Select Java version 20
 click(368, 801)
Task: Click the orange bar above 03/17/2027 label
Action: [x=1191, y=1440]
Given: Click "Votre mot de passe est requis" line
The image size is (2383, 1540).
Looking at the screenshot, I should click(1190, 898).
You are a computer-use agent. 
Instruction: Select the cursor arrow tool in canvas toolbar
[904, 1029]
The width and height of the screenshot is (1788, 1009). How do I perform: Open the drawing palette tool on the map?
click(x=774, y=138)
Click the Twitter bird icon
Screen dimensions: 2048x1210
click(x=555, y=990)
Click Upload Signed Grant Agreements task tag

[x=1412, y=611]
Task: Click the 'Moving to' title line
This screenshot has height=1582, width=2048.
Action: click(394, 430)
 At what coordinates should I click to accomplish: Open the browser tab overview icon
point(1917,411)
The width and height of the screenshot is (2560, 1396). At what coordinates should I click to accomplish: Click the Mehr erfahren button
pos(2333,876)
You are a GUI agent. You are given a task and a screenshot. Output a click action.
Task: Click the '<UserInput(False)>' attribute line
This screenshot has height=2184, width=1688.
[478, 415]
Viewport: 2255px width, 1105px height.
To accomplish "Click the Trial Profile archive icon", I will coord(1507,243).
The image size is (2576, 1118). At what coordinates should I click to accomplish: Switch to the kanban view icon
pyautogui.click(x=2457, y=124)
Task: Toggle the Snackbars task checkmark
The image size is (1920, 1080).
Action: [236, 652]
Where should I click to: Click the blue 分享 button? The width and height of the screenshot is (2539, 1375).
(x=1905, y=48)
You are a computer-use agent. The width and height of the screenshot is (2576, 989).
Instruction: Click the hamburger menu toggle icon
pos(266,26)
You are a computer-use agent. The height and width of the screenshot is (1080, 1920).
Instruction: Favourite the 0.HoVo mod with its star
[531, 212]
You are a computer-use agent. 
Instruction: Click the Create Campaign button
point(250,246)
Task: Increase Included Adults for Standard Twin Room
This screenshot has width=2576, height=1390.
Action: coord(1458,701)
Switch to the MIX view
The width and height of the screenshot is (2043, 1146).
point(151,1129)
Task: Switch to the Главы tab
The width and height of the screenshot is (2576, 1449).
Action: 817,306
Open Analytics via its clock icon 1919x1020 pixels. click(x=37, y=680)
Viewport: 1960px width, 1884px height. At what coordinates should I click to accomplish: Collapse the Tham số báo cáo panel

————————

Repeat exactly the lines from the line containing "The width and height of the screenshot is (2043, 1146)." through the last line of the records above, including both, and nothing else.

The width and height of the screenshot is (2043, 1146).
point(151,1129)
Task: Switch to the Главы tab
The width and height of the screenshot is (2576, 1449).
Action: 817,306
Open Analytics via its clock icon 1919x1020 pixels. click(x=37, y=680)
Viewport: 1960px width, 1884px height. At what coordinates should I click to accomplish: Collapse the Tham số báo cáo panel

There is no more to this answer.